The city also hosts two trash skimmers stationed dockside at Perrotti Park on Long Wharf. The six-by-five-by-four-foot receptacles are a partnership between the nonprofit organizations Clean Ocean Access, which leads the project, 11th Hour Racing, which funds it, and the city, which provides the electricity and some disposal assistance. From their debut in August to mid-December, when they were stored for the winter season, the skimmers sucked about 6,000 pounds of trash, among the seaweed and other bits of flotsam in the harbor. Last month, the trash skimmers were reactivated.

“After nine years of doing beach cleanups, we are trying to shift the focus from removal to prevention,” says Dave McLaughlin, a wave-rider by avocation and the executive director of Clean Ocean Access. “Trash skimmers are the last line of defense. It’s only a matter of time before the wind and waves and tide send it out into the ocean. A big part of the project is inspiring people to make better choices on land.”

There are as many solutions as there are sources of debris. Dennis Nixon, director of the Sea Grant program at the University of Rhode Island’s Graduate School of Oceanography, is working on a green disposal process for derelict fiberglass boats. In 2012, the state passed a law setting up a procedure and a fund for the removal of abandoned vessels. But once they are out of water, there’s nowhere for them to go.

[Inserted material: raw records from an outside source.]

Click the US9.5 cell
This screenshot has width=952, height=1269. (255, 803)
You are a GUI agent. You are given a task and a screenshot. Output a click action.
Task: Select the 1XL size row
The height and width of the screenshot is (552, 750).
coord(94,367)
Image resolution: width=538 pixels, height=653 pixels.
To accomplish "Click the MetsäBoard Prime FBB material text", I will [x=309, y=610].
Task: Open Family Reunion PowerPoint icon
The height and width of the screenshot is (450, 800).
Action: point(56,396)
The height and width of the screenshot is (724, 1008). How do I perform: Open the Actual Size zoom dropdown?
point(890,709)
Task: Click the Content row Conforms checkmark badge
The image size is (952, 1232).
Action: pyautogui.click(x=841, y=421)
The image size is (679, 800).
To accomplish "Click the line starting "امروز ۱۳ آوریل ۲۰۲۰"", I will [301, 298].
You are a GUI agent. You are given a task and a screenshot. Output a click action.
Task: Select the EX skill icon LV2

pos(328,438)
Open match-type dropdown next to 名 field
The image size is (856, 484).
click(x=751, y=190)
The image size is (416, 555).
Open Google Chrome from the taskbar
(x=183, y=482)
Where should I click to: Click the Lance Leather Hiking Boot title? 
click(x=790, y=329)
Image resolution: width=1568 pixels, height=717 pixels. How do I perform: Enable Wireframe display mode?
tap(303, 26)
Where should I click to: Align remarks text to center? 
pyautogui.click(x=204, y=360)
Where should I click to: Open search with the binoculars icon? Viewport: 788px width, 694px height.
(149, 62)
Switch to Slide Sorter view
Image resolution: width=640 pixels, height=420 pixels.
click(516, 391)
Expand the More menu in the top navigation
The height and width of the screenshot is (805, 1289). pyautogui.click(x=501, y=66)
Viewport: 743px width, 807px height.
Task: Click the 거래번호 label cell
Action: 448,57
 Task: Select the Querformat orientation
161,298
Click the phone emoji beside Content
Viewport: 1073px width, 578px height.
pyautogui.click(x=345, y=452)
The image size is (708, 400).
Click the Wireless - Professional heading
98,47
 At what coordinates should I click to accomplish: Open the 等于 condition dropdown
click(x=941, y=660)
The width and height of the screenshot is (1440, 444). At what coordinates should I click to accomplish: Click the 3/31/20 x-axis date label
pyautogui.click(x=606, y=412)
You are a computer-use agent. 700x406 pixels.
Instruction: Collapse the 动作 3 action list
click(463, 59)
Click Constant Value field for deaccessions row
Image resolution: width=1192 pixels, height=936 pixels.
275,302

Nixon is trying to connect Rhode Island boatyards, which would disassemble the boats in the slow winter months, to a construction waste management firm that would grind chunks of fiberglass into one-inch pieces. The scrap would eventually be transported on an otherwise empty ship leaving the Port of Providence to a cement kiln, where it would be transformed into virgin cement with no waste.

“This is a problem nationally, but it is a special problem in Rhode Island because we don’t have a place to go to make new landfills,” Nixon says. “In 2015, we generated ninety tons, a little over sixty boats. These boats take up a lot of space and it seems like a terrible waste; fiberglass is expensive to use.”

But there’s still the old-fashioned way of cleaning up the ocean, one potato chip bag at a time. One Saturday in February, fifty volunteers fan out along the sweep of Second Beach in Newport for Clean Oceans Access’s monthly beach cleanup. The day is splendid, sunshine spangling a Coke bottle-green sea out to the clouds on the horizon, but the pickers fix their gazes downward.

Up in the dunes, Max Dooley, Niall Shea and Cameron McCarthy, all freshmen members of Portsmouth High School’s Green Club, contemplate their growing collection of food wrappers, beer cans and broken glass.

“We like the beach and the ocean, so we thought we’d give back a little,” Dooley says. “Some people just don’t understand the effects of it.”